# Recommendation systems
Welcome to your first homework assignment about recommendation systems.


## The Cold Start Problem 

The colaborative filtering method discussed in class does not address the problem of new user or new movies. What prediction would you use in these cases:

* A new user but a known movie
* A new movie and a known user
* A new user and new movie

    1.For a new user, we should ask the user to select some movies he likes, so that we can find the similarity between this user and the other users, and then predict whether this user's preference.  
   
    2.For a new movie, we should look at its features, such as the categories, directors and actors, and find the similarity bwtween it and other movies. Then based on the watching or rating history of a user, we can predict whether he will like this movie.  

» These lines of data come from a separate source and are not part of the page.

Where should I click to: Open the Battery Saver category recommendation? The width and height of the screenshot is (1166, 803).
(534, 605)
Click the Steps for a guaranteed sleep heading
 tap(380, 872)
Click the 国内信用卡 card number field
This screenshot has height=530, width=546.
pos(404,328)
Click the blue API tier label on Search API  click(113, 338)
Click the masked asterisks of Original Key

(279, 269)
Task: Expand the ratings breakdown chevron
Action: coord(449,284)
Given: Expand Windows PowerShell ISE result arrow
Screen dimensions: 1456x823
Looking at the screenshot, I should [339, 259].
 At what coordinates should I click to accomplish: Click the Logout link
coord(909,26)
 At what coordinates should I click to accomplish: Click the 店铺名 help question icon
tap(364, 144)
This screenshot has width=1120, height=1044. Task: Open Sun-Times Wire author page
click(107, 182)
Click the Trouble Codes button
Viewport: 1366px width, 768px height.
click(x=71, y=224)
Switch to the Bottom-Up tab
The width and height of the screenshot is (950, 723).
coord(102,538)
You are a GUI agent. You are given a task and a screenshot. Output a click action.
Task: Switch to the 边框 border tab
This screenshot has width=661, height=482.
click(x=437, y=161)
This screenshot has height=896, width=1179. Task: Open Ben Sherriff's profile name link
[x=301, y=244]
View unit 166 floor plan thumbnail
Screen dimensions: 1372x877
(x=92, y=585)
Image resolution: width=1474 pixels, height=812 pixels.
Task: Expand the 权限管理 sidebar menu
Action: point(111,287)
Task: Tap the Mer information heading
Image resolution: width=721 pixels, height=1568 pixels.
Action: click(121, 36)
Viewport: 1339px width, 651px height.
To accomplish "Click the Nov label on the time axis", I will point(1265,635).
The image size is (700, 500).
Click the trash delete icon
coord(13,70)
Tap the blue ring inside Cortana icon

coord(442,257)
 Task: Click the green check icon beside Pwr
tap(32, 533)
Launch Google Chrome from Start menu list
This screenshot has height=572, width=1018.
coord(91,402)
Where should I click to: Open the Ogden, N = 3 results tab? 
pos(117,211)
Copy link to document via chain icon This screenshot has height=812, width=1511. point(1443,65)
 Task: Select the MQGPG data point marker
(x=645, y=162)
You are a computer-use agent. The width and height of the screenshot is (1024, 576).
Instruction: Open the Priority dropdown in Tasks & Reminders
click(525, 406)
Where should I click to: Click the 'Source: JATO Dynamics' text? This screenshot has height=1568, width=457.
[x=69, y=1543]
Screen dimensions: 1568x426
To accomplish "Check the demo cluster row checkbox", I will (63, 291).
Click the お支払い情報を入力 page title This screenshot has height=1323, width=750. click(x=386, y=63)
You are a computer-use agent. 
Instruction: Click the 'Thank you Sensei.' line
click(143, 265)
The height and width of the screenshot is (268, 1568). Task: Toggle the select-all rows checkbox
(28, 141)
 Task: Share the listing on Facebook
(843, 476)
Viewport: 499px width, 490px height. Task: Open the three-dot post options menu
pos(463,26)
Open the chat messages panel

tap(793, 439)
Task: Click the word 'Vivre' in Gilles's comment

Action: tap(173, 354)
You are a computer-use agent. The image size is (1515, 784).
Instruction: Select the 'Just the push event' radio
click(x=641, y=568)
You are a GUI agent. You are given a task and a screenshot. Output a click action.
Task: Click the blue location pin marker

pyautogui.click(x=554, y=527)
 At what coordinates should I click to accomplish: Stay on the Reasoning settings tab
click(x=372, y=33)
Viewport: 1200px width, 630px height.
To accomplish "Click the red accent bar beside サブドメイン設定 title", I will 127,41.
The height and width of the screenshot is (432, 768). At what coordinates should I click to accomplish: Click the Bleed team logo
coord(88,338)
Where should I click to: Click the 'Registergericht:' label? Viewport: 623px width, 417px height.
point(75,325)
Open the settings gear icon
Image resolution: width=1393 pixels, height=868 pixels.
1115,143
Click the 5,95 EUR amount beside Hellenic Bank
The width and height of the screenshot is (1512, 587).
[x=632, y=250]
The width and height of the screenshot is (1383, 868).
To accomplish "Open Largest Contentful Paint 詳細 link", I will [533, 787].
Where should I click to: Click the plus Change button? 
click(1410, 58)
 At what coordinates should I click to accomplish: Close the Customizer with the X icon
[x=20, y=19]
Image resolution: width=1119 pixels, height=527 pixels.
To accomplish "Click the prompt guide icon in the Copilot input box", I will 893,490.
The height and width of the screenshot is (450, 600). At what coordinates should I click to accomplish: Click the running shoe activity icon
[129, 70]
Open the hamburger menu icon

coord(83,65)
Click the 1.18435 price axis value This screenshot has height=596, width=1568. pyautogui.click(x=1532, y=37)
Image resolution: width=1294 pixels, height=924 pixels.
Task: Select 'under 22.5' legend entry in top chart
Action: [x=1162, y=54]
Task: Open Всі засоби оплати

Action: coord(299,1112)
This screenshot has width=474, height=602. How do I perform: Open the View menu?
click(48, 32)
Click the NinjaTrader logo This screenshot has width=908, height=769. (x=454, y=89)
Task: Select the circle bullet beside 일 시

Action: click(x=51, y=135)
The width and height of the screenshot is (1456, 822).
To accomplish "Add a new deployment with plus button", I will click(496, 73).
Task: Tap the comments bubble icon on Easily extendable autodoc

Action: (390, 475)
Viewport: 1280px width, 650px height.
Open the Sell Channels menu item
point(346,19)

    3.For a new user, we should ask the user to rate some movies or select some movies she or he likes, so that we can find the similarity between this user and the other users. For the new movie, we should look at its features such as the direcctors, actors and find the similarity bwtween it and other movies. So based on the preference of similar users, and whether the movie is similar to the preference movies of those users, we can predict whether this new user will like this new movie.

## Matrix Factorization with bias
We want to extend the Matrix Factorization model discussed in class to add a "bias" parameter for each user and another "bias" parameter for each movie.  For the problem in class we had the parameters matrix $U$ and $V$, we are adding $u^0$ which is a vector of dimension $n_u$ and $v^0$ which is a vector of dimension $n_m$. The equations

$$\hat{y}_{ij} = u_{0i} + v_{0j} + u_i \cdot v_j  $$ 
 
(a) How many weights (parameters) are we fitting for this problem?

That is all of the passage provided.